SpringBoot Improve CassandraHealthIndicator with more robust mechanism

The current CassandraHealthIndicator is examining the health of the underlying cluster by executing simple SELECT .release_version FROM system.local with consistency level set to ONE. It serves the purpose of the very simple health indicator, but it may be unreliable in the cluster of more nodes. Assuming that we have N nodes cluster, the current health check will return UP if at least ONE node is up and running. In the worst-case situation, all N - 1 nodes may be down, but the health-check will still report the status as UP.

The CqlSession is keeping the state of the cluster at the client-side and is available via the getMetadata() method. I am proposing improving the CassandraHealthIndicator to report status based on the status of all nodes in the cluster. Additionally, the indicator can report useful status info per node such as distance, open_connections, version, etc The improved algorithm would be very similar to https://github.com/micronaut-projects/micronaut-cassandra/pull/62/files#diff-d63dab53c3ed54a82678650761baaf5aR55-R104.

Comment From: snicoll

Thanks for the suggestion. Our health indicator do not include too many details (usually a couple) so I am not keen to add as many details.

Paging @adutra for some insights on the current query.

Comment From: adutra

@snicoll the changes @tomekl007 is proposing here are indeed part of our effort to improve Cassandra health checks in some popular frameworks.

The usage of SELECT ... FROM system.local queries as a means to determine the cluster health is widely used, but it has some drawbacks: since this is a true CQL query, its execution is a blocking call, requires network I/O, and can timeout (and a timeout doesn't mean the cluster is down). It also queries a random node; because of that, the returned information may vary, as it is the case with the current Spring Boot implementation, which returns the server's version.

Timeouts in particular are worrisome. If an application wants to enforce aggressive SLAs, it's probably going to set a very low general timeout for CQL queries, thus exposing the health checks to frequent failures due to timeouts.

This query could be conveniently replaced with an inspection of the driver's metadata. The driver by default maintains an up-to-date snapshot of the cluster's topology and keeps a list of nodes with their states; this list is updated asynchronously.

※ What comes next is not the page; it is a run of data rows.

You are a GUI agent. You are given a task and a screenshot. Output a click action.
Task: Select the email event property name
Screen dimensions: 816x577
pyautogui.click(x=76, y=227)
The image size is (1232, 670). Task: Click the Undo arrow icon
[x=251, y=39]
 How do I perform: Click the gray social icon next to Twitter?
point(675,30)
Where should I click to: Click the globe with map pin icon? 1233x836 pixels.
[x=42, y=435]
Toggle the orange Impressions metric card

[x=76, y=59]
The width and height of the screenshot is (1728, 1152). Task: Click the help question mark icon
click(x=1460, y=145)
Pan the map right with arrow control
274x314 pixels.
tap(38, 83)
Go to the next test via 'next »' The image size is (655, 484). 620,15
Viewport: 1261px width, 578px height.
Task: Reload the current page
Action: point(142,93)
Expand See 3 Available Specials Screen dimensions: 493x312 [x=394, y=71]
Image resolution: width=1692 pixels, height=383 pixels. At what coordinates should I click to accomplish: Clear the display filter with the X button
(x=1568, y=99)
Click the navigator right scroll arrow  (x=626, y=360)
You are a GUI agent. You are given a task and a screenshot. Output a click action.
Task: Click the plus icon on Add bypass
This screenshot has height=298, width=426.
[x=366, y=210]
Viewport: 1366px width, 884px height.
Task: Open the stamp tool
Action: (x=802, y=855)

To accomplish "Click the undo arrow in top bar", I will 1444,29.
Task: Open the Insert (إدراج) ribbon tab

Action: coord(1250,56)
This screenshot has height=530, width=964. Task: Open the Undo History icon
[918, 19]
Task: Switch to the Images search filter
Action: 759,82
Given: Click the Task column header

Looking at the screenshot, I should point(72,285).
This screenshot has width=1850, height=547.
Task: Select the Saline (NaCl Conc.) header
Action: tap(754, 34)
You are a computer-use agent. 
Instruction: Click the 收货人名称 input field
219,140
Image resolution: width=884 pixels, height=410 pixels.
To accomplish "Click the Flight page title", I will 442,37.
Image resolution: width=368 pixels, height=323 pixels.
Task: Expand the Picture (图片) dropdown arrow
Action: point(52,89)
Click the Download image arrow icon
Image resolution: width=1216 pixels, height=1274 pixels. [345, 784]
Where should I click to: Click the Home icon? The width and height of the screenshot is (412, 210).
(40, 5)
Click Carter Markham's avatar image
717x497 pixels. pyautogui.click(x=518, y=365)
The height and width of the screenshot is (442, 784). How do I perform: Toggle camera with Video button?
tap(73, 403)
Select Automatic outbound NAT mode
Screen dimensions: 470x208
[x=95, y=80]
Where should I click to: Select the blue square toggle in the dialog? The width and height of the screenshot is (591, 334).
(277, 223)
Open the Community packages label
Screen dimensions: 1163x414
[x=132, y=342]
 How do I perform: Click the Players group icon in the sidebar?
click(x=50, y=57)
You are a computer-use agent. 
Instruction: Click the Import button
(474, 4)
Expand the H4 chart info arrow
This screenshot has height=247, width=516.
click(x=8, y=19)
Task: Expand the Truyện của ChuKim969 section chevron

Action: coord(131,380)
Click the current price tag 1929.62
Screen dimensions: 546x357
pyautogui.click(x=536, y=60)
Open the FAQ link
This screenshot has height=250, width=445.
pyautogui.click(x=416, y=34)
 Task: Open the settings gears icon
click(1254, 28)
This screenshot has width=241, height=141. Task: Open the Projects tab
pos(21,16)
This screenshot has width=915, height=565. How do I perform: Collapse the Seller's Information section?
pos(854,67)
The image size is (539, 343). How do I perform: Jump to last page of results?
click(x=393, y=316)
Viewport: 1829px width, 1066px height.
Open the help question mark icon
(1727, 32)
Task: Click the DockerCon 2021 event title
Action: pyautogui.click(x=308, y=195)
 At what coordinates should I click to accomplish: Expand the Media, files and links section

Using this information to determine the cluster's health would have the advantage of not requiring any network I/O and would not be a blocking call.

We would like to propose a PR for this. If you don't want any details in the health report, the implementation could be as simple as this:

Collection<Node> nodes = this.session.getMetadata().getNodes().values();
boolean atLeastOneUp = nodes.stream().map(Node::getState).anyMatch(state -> state == NodeState.UP);
if (atLeastOneUp) builder.up(); else builder.down();

The above would return UP if there is at least one node UP in the cluster. This is functionally equivalent to executing a SELECT ... FROM system.local query.

The changes should be straightforward for CassandraDriverHealthIndicator. However we would need to figure out how to do it for CassandraHealthIndicator since it doesn't have immediate access to the session.

Comment From: adutra

(The issue title mentions "with more detailed information" but it should rather indicate "with more robust mechanism" btw)

Comment From: tomekl007

PR created: https://github.com/spring-projects/spring-boot/pull/23041

Comment From: snicoll

Closing in favour of PR #23041